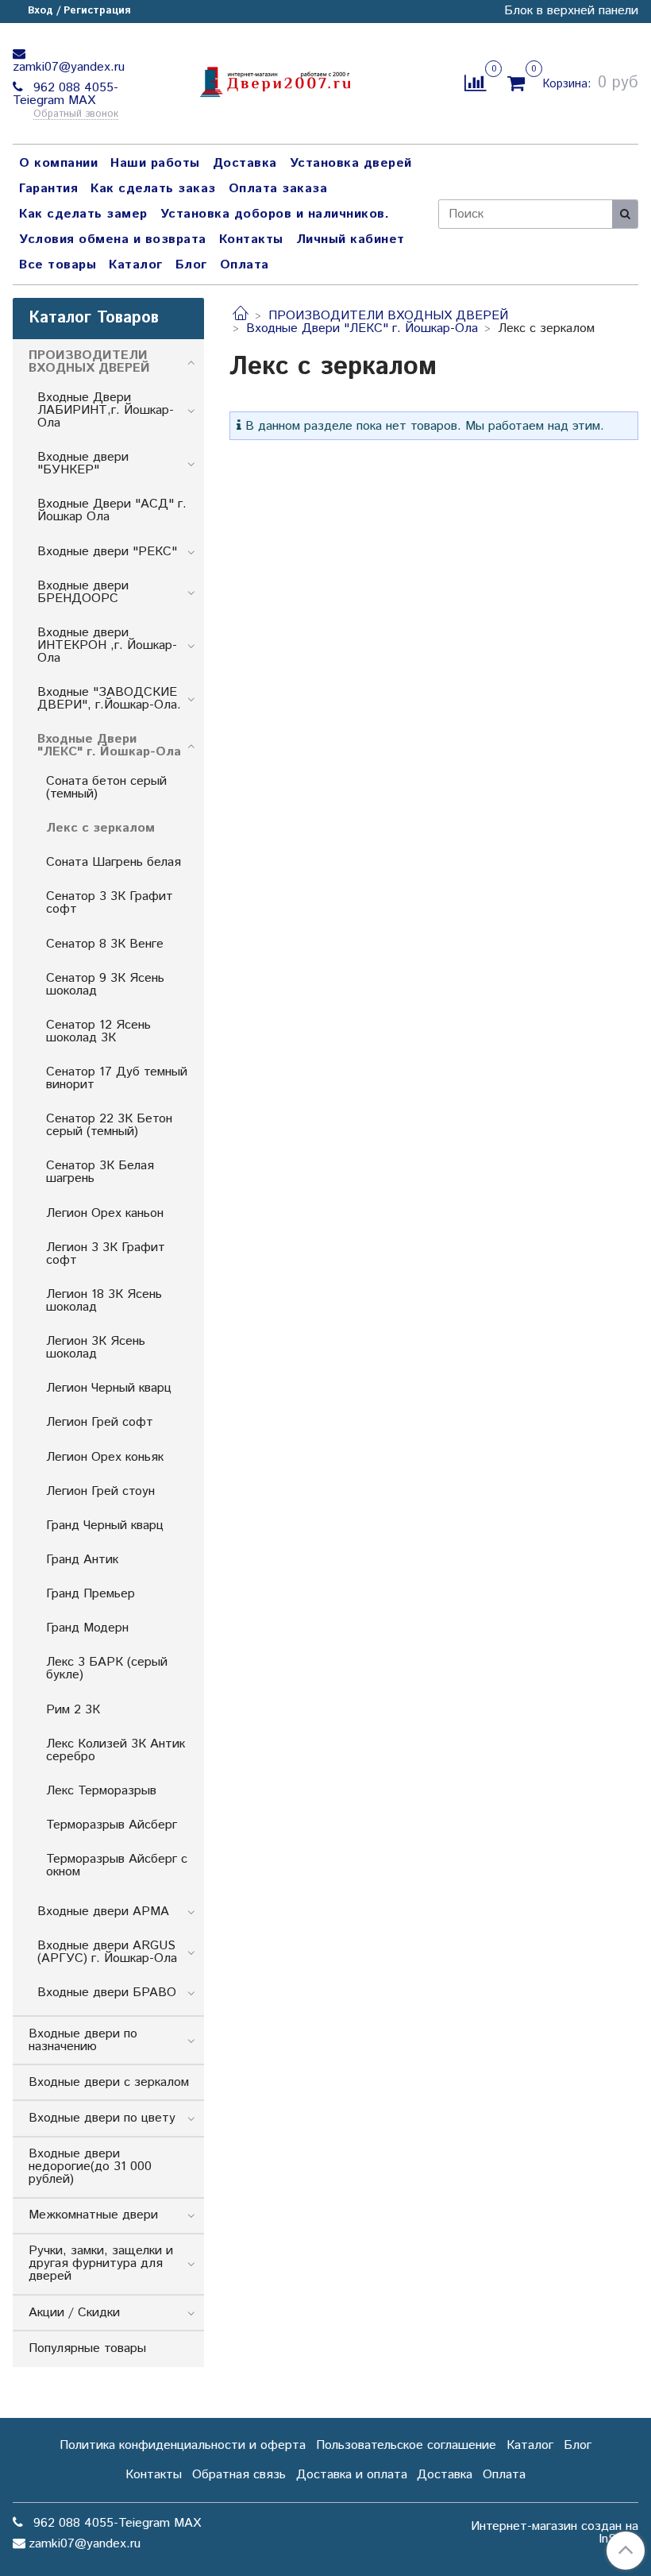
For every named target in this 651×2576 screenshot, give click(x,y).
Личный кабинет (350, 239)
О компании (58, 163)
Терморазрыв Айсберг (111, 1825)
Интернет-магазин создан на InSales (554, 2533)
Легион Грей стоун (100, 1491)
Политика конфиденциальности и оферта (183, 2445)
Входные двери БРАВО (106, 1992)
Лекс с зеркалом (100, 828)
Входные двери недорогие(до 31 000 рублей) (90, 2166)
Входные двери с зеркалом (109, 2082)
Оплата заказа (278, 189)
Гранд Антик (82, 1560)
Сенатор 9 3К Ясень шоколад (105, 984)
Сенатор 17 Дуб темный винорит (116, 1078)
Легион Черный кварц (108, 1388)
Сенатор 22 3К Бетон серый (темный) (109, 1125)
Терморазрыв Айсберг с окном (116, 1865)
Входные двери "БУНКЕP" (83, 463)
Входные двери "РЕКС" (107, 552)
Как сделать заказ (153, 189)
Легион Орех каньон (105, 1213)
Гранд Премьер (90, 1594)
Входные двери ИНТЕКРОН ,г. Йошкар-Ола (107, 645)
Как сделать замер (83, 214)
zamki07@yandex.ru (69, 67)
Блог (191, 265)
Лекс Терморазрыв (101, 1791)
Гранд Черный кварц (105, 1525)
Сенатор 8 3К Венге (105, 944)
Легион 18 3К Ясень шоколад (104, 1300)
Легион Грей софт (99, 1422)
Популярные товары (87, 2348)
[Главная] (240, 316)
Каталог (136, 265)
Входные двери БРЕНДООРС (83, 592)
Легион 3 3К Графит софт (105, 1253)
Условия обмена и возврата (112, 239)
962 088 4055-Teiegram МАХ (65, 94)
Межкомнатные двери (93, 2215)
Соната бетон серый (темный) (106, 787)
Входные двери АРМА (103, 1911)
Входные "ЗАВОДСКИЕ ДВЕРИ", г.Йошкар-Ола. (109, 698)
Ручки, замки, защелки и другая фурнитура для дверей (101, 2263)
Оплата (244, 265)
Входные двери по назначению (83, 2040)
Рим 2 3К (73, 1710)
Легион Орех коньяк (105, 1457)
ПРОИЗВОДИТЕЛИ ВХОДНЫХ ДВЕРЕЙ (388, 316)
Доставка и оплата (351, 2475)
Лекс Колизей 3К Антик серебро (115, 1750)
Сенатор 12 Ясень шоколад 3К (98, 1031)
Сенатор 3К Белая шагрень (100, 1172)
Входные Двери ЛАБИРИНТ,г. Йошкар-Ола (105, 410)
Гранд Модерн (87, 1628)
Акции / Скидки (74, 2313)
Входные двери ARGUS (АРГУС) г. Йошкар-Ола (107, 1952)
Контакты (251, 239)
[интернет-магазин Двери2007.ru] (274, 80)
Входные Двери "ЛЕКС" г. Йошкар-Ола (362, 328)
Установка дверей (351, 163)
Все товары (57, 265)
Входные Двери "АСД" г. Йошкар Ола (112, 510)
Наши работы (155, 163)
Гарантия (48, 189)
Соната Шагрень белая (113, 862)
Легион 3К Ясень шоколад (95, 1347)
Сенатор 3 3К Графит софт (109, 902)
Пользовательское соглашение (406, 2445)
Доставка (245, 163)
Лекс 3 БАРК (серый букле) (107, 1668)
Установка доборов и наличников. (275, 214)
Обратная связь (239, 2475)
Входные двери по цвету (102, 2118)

Exercise requirements
Copy out the data verbatim, with no pictures.

Output of the exercise
For every named target in this 651×2576 screenshot, give click(x,y).
Личный кабинет (350, 239)
О компании (58, 163)
Терморазрыв Айсберг (111, 1825)
Интернет-магазин создан на InSales (554, 2533)
Легион Грей стоун (100, 1491)
Политика конфиденциальности и оферта (183, 2445)
Входные двери БРАВО (106, 1992)
Лекс с зеркалом (100, 828)
Входные двери недорогие(до 31 000 рублей) (90, 2166)
Входные двери с зеркалом (109, 2082)
Оплата заказа (278, 189)
Гранд Антик (82, 1560)
Сенатор 9 3К Ясень шоколад (105, 984)
Сенатор 17 Дуб темный винорит (116, 1078)
Легион Черный кварц (108, 1388)
Сенатор 22 3К Бетон серый (темный) (109, 1125)
Терморазрыв Айсберг с окном (116, 1865)
Входные двери "БУНКЕP" (83, 463)
Входные двери "РЕКС" (107, 552)
Как сделать заказ (153, 189)
Легион Орех каньон (105, 1213)
Гранд Премьер (90, 1594)
Входные двери ИНТЕКРОН ,г. Йошкар-Ола (107, 645)
Как сделать замер (83, 214)
zamki07@yandex.ru (69, 67)
Блог (191, 265)
Лекс Терморазрыв (101, 1791)
Гранд Черный кварц (105, 1525)
Сенатор 8 3К Венге (105, 944)
Легион 18 3К Ясень шоколад (104, 1300)
Легион Грей софт (99, 1422)
Популярные товары (87, 2348)
[Главная] (240, 316)
Каталог (136, 265)
Входные двери БРЕНДООРС (83, 592)
Легион 3 3К Графит софт (105, 1253)
Условия обмена и возврата (112, 239)
962 088 4055-Teiegram МАХ (65, 94)
Межкомнатные двери (93, 2215)
Соната бетон серый (темный) (106, 787)
Входные двери АРМА (103, 1911)
Входные "ЗАВОДСКИЕ ДВЕРИ", г.Йошкар-Ола. (109, 698)
Ручки, замки, защелки и другая фурнитура для дверей (101, 2263)
Оплата (244, 265)
Входные двери по назначению (83, 2040)
Рим 2 3К (73, 1710)
Легион Орех коньяк (105, 1457)
ПРОИЗВОДИТЕЛИ ВХОДНЫХ ДВЕРЕЙ (388, 316)
Доставка и оплата (351, 2475)
Лекс Колизей 3К Антик серебро (115, 1750)
Сенатор 12 Ясень шоколад 3К (98, 1031)
Сенатор 3К Белая шагрень (100, 1172)
Входные Двери ЛАБИРИНТ,г. Йошкар-Ола (105, 410)
Гранд Модерн (87, 1628)
Акции / Скидки (74, 2313)
Входные двери ARGUS (АРГУС) г. Йошкар-Ола (107, 1952)
Контакты (251, 239)
[интернет-магазин Двери2007.ru] (274, 80)
Входные Двери "ЛЕКС" г. Йошкар-Ола (362, 328)
Установка дверей (351, 163)
Все товары (57, 265)
Входные Двери "АСД" г. Йошкар Ола (112, 510)
Наши работы (155, 163)
Гарантия (48, 189)
Соната Шагрень белая (113, 862)
Легион 3К Ясень шоколад (95, 1347)
Сенатор 3 3К Графит софт (109, 902)
Пользовательское соглашение (406, 2445)
Доставка (245, 163)
Лекс 3 БАРК (серый букле) (107, 1668)
Установка доборов и наличников. (275, 214)
Обратная связь (239, 2475)
Входные двери по цвету (102, 2118)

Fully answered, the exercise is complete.